Collected data
++++++++++
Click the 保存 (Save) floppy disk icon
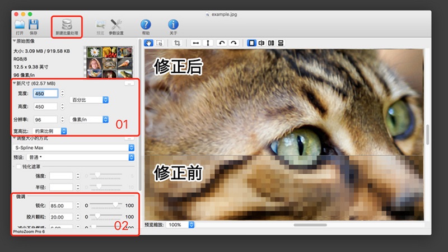The height and width of the screenshot is (252, 448). tap(34, 25)
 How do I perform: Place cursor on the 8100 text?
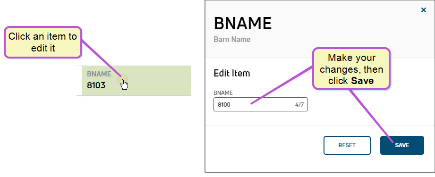(224, 105)
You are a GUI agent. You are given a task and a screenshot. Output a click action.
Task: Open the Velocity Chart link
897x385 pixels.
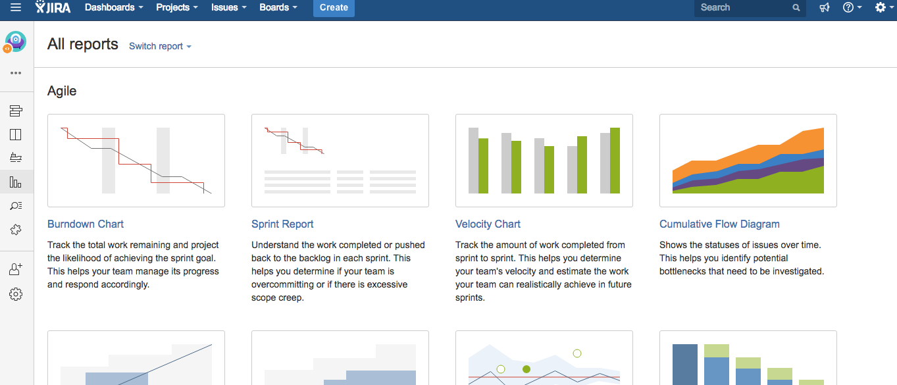[x=488, y=224]
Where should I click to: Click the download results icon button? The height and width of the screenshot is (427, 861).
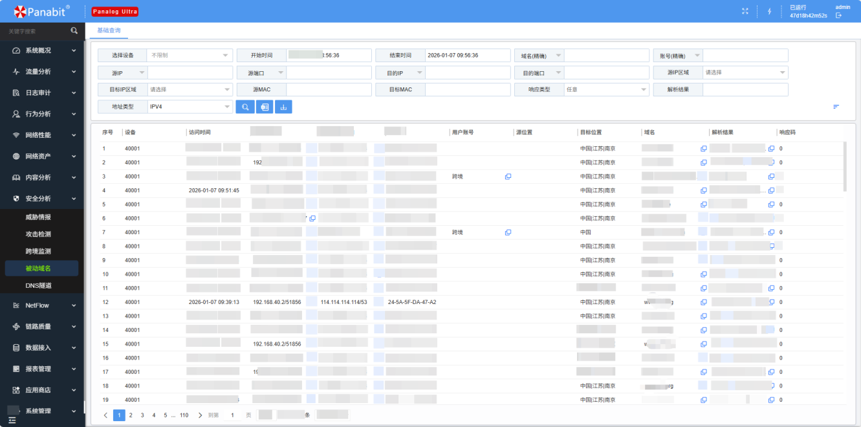point(283,107)
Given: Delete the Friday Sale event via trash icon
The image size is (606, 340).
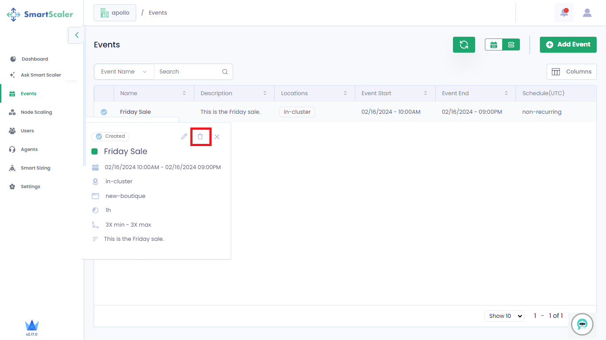Looking at the screenshot, I should 200,137.
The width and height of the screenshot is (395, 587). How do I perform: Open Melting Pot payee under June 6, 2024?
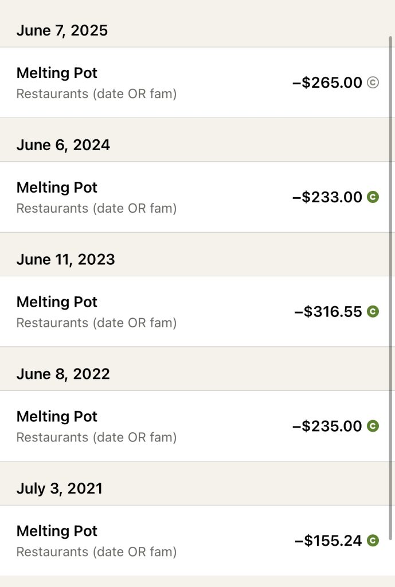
++++++++++
Copy out every line of the items above word for word, leaving out the pictures.

Solved exercise –
Click the 保存 (Save) floppy disk icon
The height and width of the screenshot is (252, 448). tap(34, 25)
 How do I perform: Place cursor on the 8100 text?
(224, 105)
You are a GUI agent. You are given a task and a screenshot. Output a click action.
Task: Open the Velocity Chart link
897x385 pixels.
[x=488, y=224]
Where should I click to: Click the download results icon button? The height and width of the screenshot is (427, 861).
point(283,107)
Given: Delete the Friday Sale event via trash icon
The image size is (606, 340).
Looking at the screenshot, I should 200,137.
The width and height of the screenshot is (395, 587). How do I perform: Open Melting Pot payee under June 6, 2024?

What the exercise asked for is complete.